*What you are asked to do:* Copy word for word the stretch of the entries from the line containing "Where should I" through the end of the entries, and leave the pictures out of your answer.

*Data for processing:*
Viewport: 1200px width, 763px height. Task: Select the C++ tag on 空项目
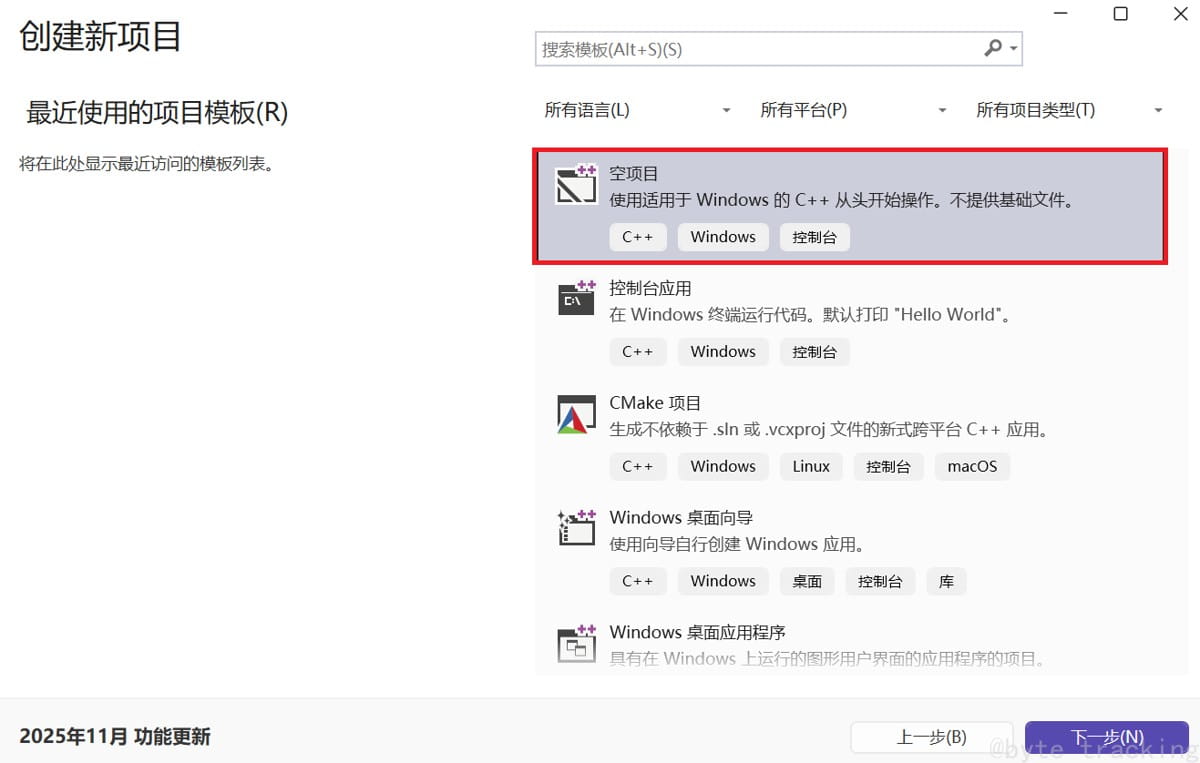click(638, 237)
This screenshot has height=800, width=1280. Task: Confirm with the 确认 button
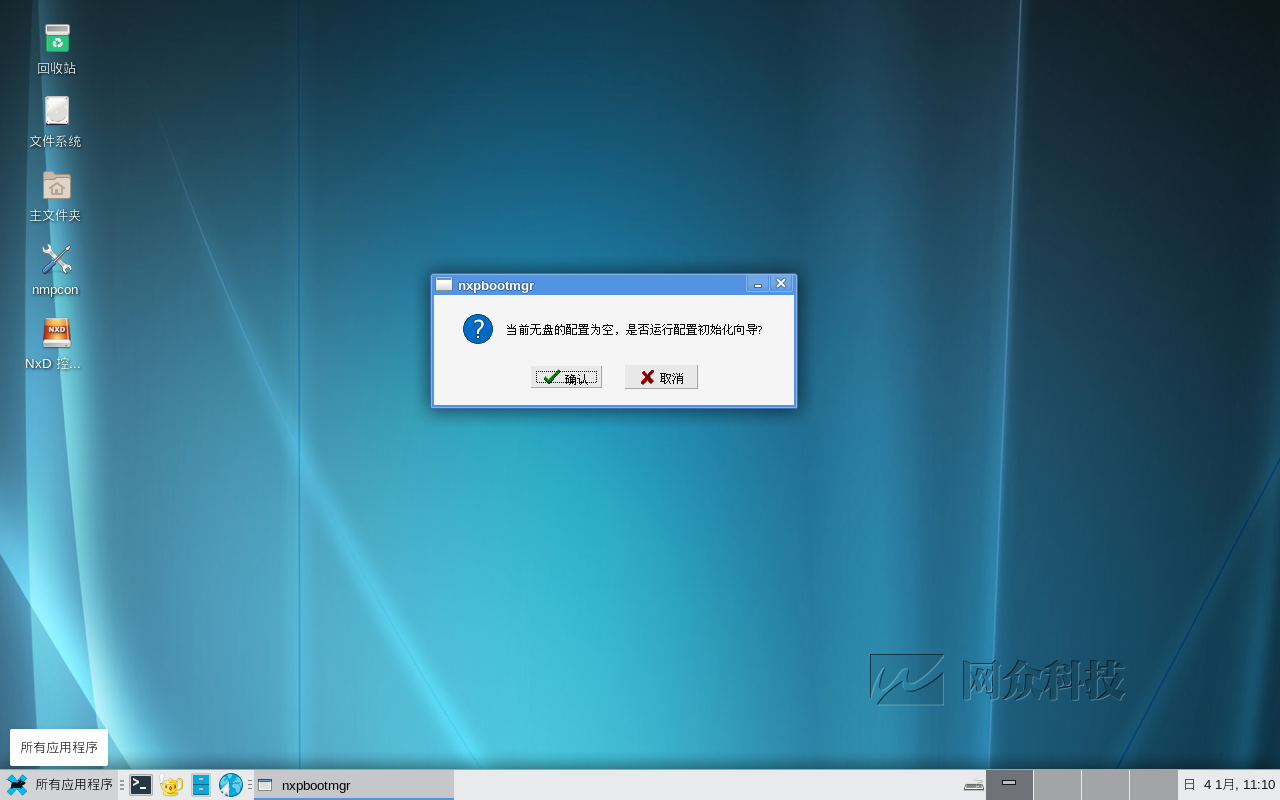tap(566, 377)
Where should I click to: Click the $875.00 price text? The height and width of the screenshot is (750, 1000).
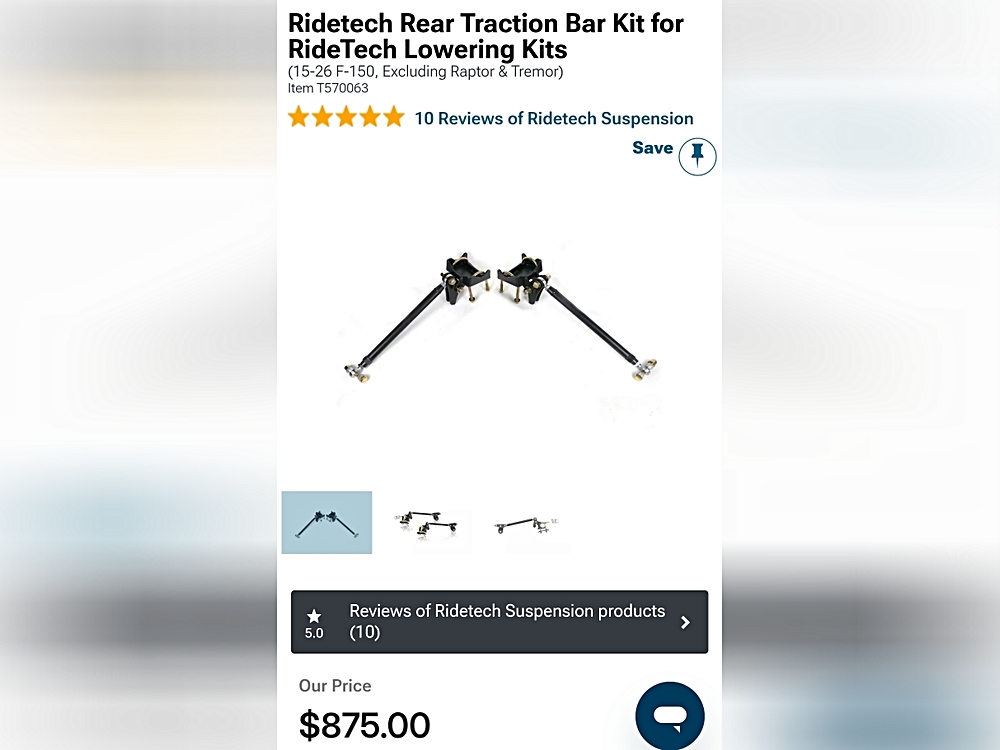[364, 725]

*Result:*
Where should I click to: Click the $875.00 price text? The height and width of the screenshot is (750, 1000).
[364, 725]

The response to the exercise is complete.